Ha Long Bay is about an hour away from Hanoi and is probably the most popular tourist site in Vietnam. It is recognized as a UNESCO World Heritage Site and sees approximately 2 million tourists a year. The bay is so special because it is filled with thousands of limestone karsts which are basically tall columns which have emerged out of the water over the course millions of years.
The thousands of tourists who visit per day either take a day boat to see the bay or go by overnight cruise which anchors in the middle of bay.
There are hundreds of cruises which set out every day at every price point, we went for the mid-range option.
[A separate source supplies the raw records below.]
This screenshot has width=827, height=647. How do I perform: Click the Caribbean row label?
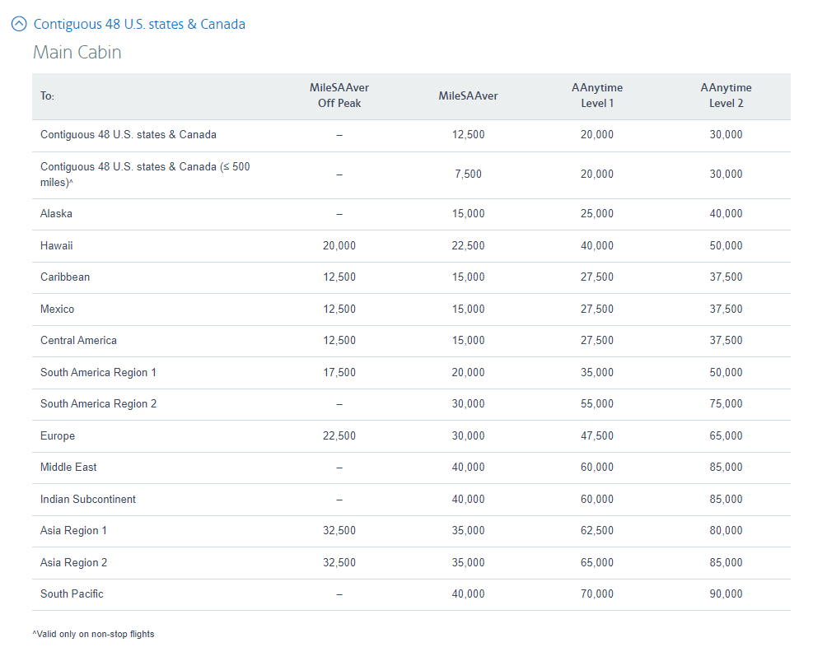click(65, 277)
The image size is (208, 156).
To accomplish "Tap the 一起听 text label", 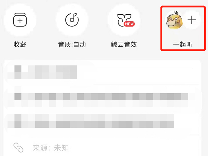I will point(183,44).
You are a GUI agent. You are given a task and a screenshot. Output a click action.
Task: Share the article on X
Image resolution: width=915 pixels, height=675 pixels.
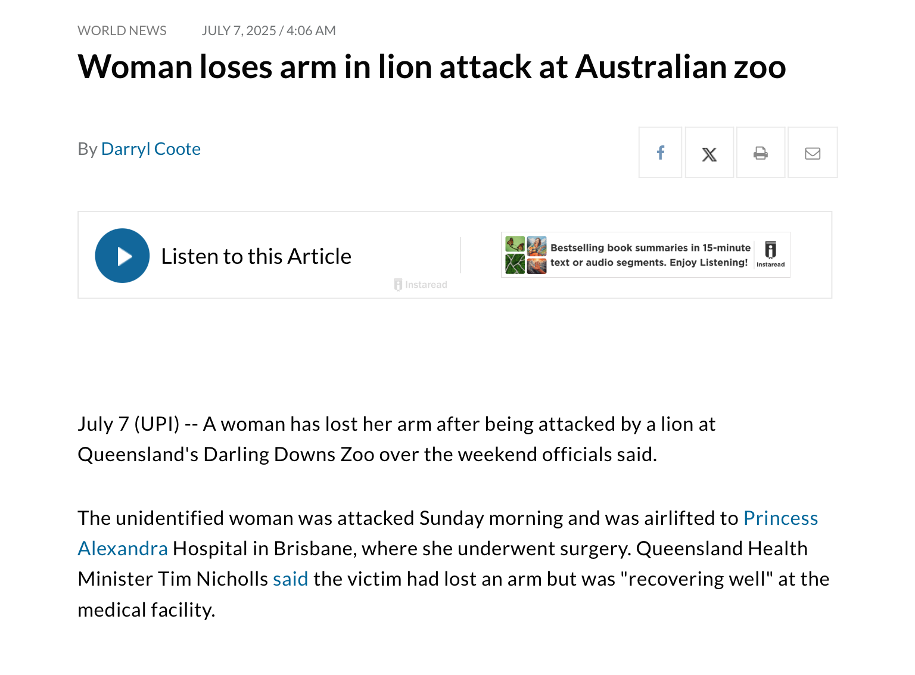point(709,153)
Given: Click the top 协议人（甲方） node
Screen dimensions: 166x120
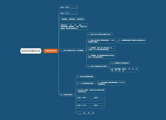Looking at the screenshot, I should tap(69, 7).
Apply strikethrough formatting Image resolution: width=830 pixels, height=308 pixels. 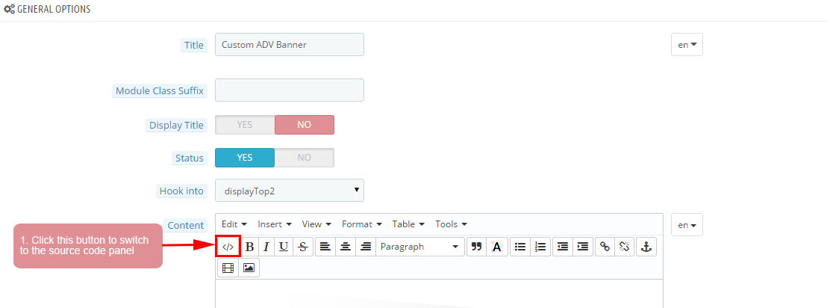pos(303,247)
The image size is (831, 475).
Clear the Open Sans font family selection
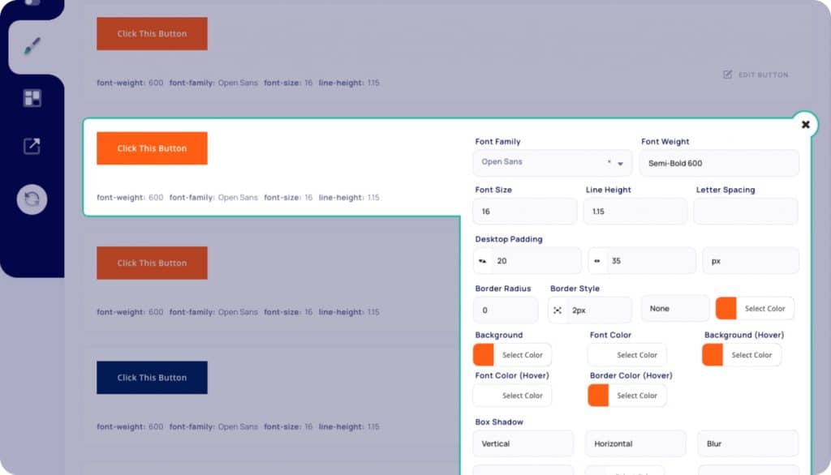(x=609, y=162)
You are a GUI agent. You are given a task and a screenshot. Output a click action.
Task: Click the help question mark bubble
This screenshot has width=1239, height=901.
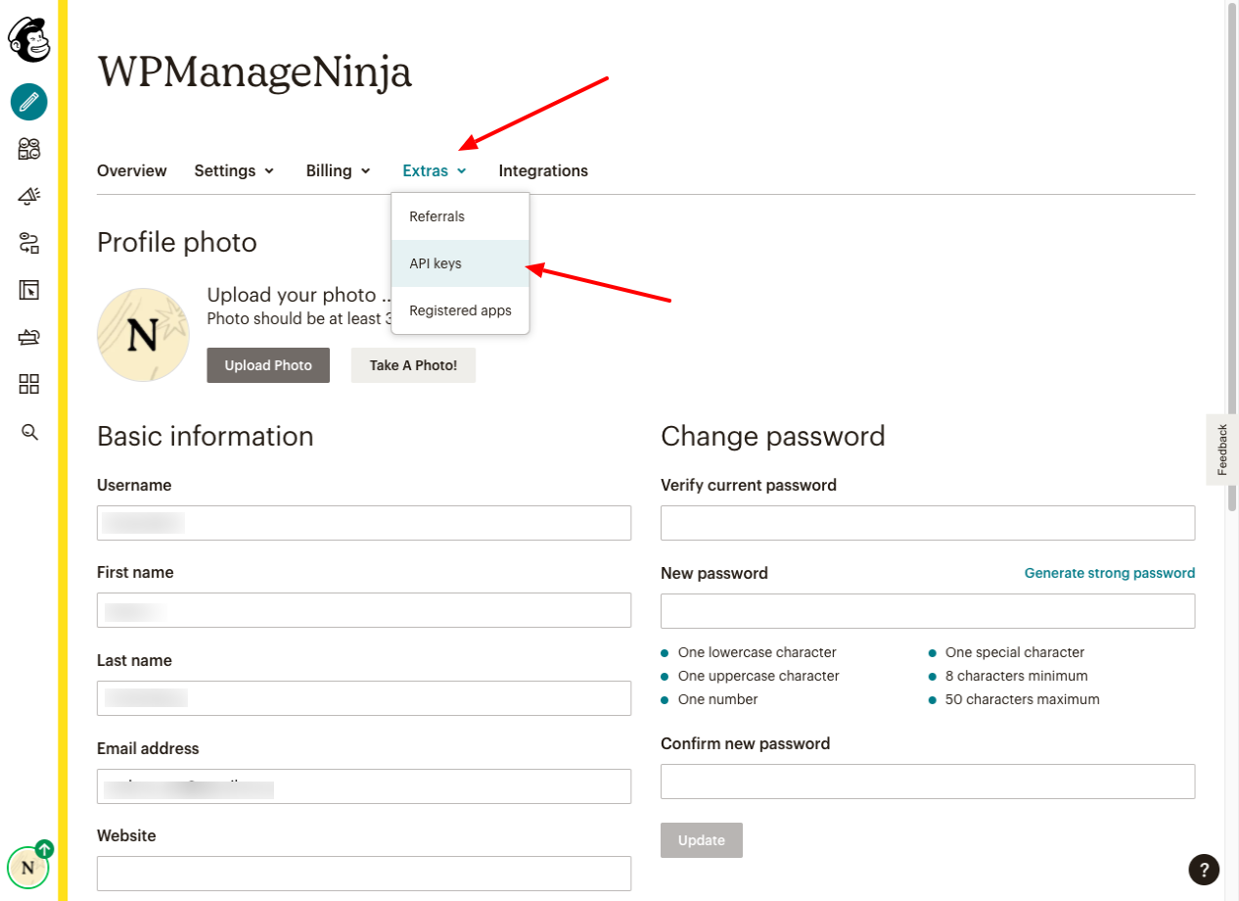(x=1204, y=870)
When we were picked up from out hotel in the morning, we were informed that we had been upgraded because there was not enough room on the cruise we booked. On the more luxurious cruise, we were the youngest people by at least 30 years. Out of the 30 something people on the boat, all but 6 were a group of Indian retirees from London.
It turned out that this group came prepared to party! After dinner, all the women dressed in saris and even had an extra outfit for Rona. We danced all night to Indian music and played silly games like “who can dress their husband in a sari the fastest” and “who has the most best fake laugh.” Our boat definitely had the most exciting party on the bay that night.
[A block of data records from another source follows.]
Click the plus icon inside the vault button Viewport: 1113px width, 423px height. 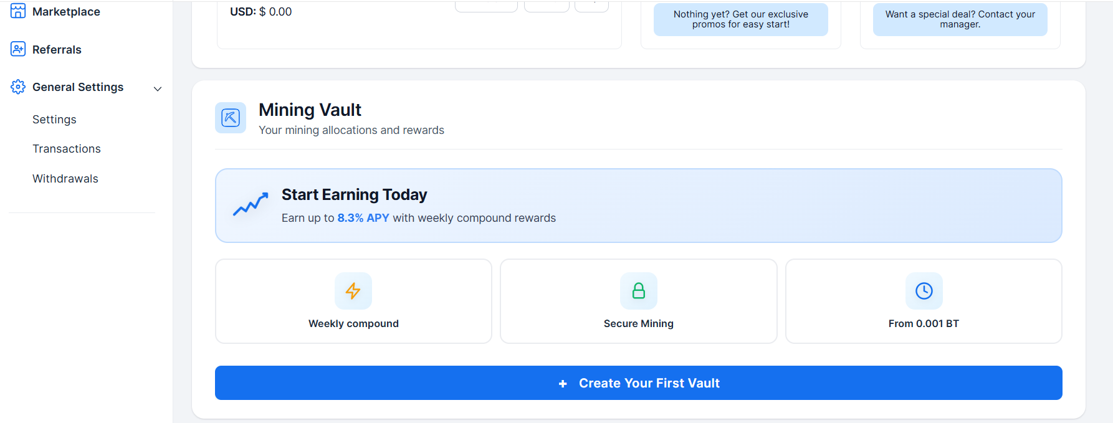[563, 383]
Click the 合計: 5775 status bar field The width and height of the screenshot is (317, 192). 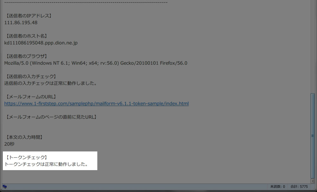(x=299, y=187)
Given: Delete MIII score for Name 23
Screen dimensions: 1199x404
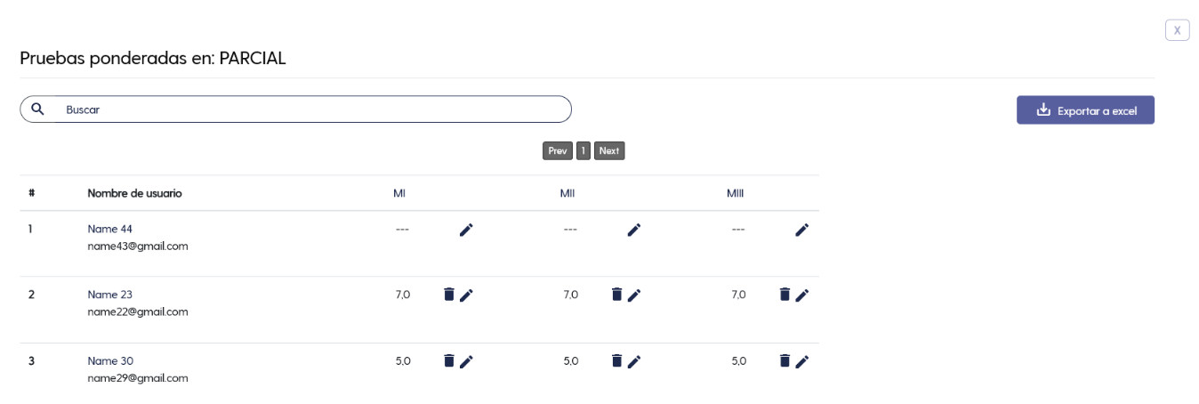Looking at the screenshot, I should (x=785, y=295).
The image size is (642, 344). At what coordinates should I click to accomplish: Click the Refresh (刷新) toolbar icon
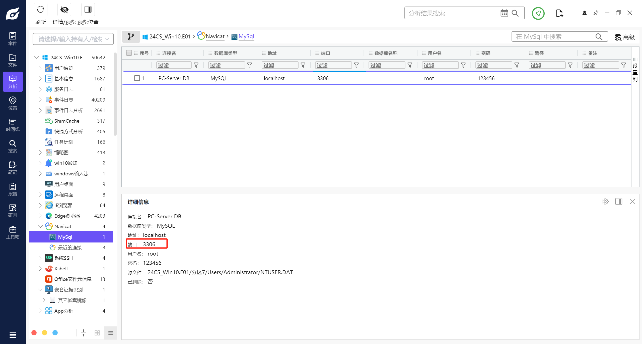(x=40, y=10)
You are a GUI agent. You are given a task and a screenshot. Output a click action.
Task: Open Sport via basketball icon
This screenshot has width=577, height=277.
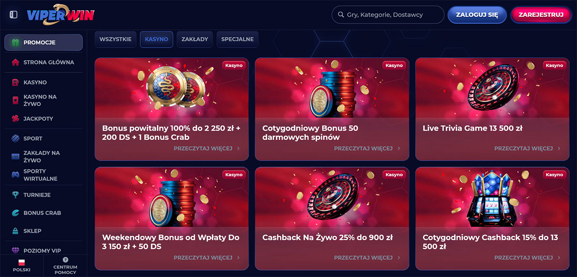pos(15,138)
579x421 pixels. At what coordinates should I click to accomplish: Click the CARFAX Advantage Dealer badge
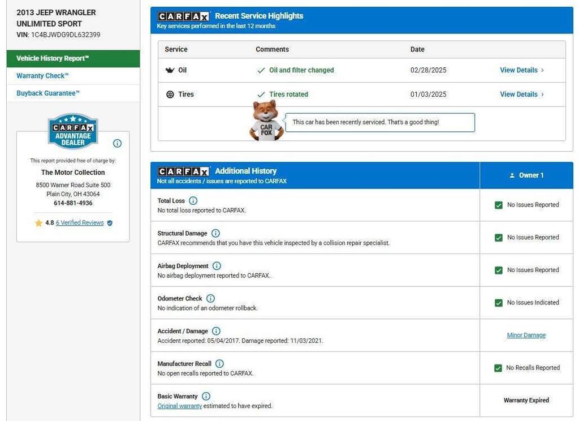click(73, 132)
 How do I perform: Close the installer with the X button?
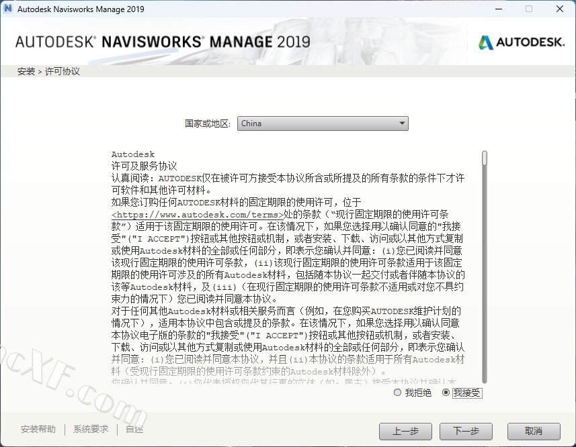coord(560,9)
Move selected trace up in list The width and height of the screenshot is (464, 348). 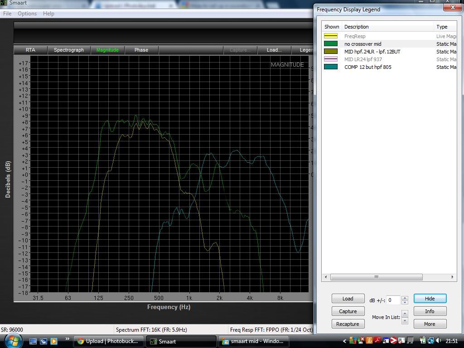point(405,314)
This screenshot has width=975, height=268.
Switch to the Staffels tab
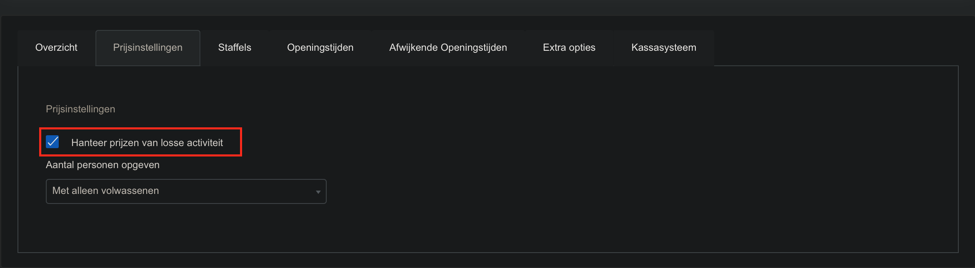pos(235,47)
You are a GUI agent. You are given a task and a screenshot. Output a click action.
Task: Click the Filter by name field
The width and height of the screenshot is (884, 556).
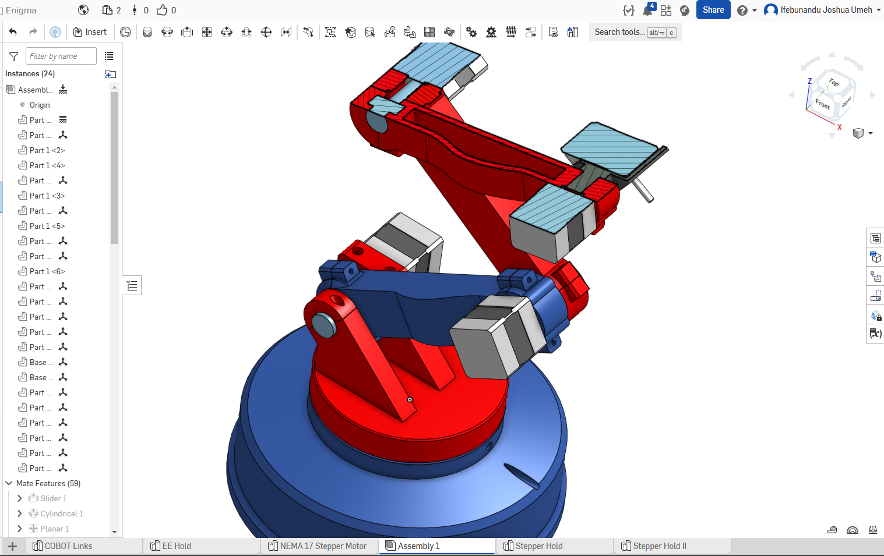coord(61,56)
The second day we visited a cave called Sung Sot Cave. The cave is special because it contains the largest grotto in Ha Long Bay and has limestone formations dating back 500 million years.
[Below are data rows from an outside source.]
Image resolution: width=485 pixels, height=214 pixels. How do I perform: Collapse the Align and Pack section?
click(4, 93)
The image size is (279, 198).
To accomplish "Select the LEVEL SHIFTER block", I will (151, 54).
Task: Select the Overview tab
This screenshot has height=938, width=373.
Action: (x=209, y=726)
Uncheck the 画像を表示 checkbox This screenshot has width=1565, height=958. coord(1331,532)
Ha Long Bay is a truly spectacular natural phenomenon. However, after returning, we couldn’t help but feel something must be done by the Vietnamese government to control the damage done by tourism. The hundreds of boats consistently within view subtracted from our enjoyment, in addition to the tons of garbage left behind. Hopefully, there can be a sustainable solution for the future so tourists for years to come can enjoy the sites.